_УСЛОВИЕ ЗАДАНИЯ_:
Оформите все позиции ниже как таблицу Markdown со столбцами «Номер» и «Строка», где каждая непустая строка получает свой порядковый номер. Пустые строки в таблицу не включайте.

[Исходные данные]
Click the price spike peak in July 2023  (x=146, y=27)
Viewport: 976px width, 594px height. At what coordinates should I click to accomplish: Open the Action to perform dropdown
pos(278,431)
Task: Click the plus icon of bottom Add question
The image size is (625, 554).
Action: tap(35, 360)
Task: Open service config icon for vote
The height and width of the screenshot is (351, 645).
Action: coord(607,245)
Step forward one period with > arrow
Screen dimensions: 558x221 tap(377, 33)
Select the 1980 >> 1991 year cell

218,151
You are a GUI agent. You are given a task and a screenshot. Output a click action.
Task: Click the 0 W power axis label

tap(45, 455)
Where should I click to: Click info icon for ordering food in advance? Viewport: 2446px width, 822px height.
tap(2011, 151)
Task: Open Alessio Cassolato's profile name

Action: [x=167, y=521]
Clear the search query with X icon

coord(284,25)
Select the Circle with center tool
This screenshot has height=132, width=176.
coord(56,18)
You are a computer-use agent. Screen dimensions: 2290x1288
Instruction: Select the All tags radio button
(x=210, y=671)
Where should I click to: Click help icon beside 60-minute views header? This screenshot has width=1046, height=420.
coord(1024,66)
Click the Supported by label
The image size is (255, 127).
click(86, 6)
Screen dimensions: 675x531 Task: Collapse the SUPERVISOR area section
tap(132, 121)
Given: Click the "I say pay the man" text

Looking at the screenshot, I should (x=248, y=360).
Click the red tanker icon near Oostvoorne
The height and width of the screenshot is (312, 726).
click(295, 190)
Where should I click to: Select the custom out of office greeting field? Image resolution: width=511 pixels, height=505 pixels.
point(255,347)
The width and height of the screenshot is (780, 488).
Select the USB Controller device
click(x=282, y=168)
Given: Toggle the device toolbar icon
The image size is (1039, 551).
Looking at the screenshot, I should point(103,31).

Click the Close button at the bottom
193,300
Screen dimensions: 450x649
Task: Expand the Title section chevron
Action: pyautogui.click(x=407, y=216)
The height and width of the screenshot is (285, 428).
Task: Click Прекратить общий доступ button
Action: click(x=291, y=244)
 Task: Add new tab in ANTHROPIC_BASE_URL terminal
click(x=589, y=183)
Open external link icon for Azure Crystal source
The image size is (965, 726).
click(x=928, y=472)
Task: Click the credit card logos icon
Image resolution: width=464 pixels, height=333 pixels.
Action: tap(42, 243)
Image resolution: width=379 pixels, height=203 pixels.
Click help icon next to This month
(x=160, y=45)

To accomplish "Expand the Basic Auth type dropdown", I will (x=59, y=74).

_ОТВЕТ НА ЗАДАНИЕ_:
| Номер | Строка |
|---|---|
| 1 | Click the price spike peak in July 2023  (x=146, y=27) |
| 2 | Viewport: 976px width, 594px height. At what coordinates should I click to accomplish: Open the Action to perform dropdown |
| 3 | pos(278,431) |
| 4 | Task: Click the plus icon of bottom Add question |
| 5 | The image size is (625, 554). |
| 6 | Action: tap(35, 360) |
| 7 | Task: Open service config icon for vote |
| 8 | The height and width of the screenshot is (351, 645). |
| 9 | Action: coord(607,245) |
| 10 | Step forward one period with > arrow |
| 11 | Screen dimensions: 558x221 tap(377, 33) |
| 12 | Select the 1980 >> 1991 year cell |
| 13 | 218,151 |
| 14 | You are a GUI agent. You are given a task and a screenshot. Output a click action. |
| 15 | Task: Click the 0 W power axis label |
| 16 | tap(45, 455) |
| 17 | Where should I click to: Click info icon for ordering food in advance? Viewport: 2446px width, 822px height. |
| 18 | tap(2011, 151) |
| 19 | Task: Open Alessio Cassolato's profile name |
| 20 | Action: [x=167, y=521] |
| 21 | Clear the search query with X icon |
| 22 | coord(284,25) |
| 23 | Select the Circle with center tool |
| 24 | This screenshot has height=132, width=176. |
| 25 | coord(56,18) |
| 26 | You are a computer-use agent. Screen dimensions: 2290x1288 |
| 27 | Instruction: Select the All tags radio button |
| 28 | (x=210, y=671) |
| 29 | Where should I click to: Click help icon beside 60-minute views header? This screenshot has width=1046, height=420. |
| 30 | coord(1024,66) |
| 31 | Click the Supported by label |
| 32 | The image size is (255, 127). |
| 33 | click(86, 6) |
| 34 | Screen dimensions: 675x531 Task: Collapse the SUPERVISOR area section |
| 35 | tap(132, 121) |
| 36 | Given: Click the "I say pay the man" text |
| 37 | Looking at the screenshot, I should (x=248, y=360). |
| 38 | Click the red tanker icon near Oostvoorne |
| 39 | The height and width of the screenshot is (312, 726). |
| 40 | click(295, 190) |
| 41 | Where should I click to: Select the custom out of office greeting field? Image resolution: width=511 pixels, height=505 pixels. |
| 42 | point(255,347) |
| 43 | The width and height of the screenshot is (780, 488). |
| 44 | Select the USB Controller device |
| 45 | click(x=282, y=168) |
| 46 | Given: Toggle the device toolbar icon |
| 47 | The image size is (1039, 551). |
| 48 | Looking at the screenshot, I should point(103,31). |
| 49 | Click the Close button at the bottom |
| 50 | 193,300 |
| 51 | Screen dimensions: 450x649 |
| 52 | Task: Expand the Title section chevron |
| 53 | Action: pyautogui.click(x=407, y=216) |
| 54 | The height and width of the screenshot is (285, 428). |
| 55 | Task: Click Прекратить общий доступ button |
| 56 | Action: click(x=291, y=244) |
| 57 |  Task: Add new tab in ANTHROPIC_BASE_URL terminal |
| 58 | click(x=589, y=183) |
| 59 | Open external link icon for Azure Crystal source |
| 60 | The image size is (965, 726). |
| 61 | click(x=928, y=472) |
| 62 | Task: Click the credit card logos icon |
| 63 | Image resolution: width=464 pixels, height=333 pixels. |
| 64 | Action: tap(42, 243) |
| 65 | Image resolution: width=379 pixels, height=203 pixels. |
| 66 | Click help icon next to This month |
| 67 | (x=160, y=45) |
| 68 | To accomplish "Expand the Basic Auth type dropdown", I will (x=59, y=74). |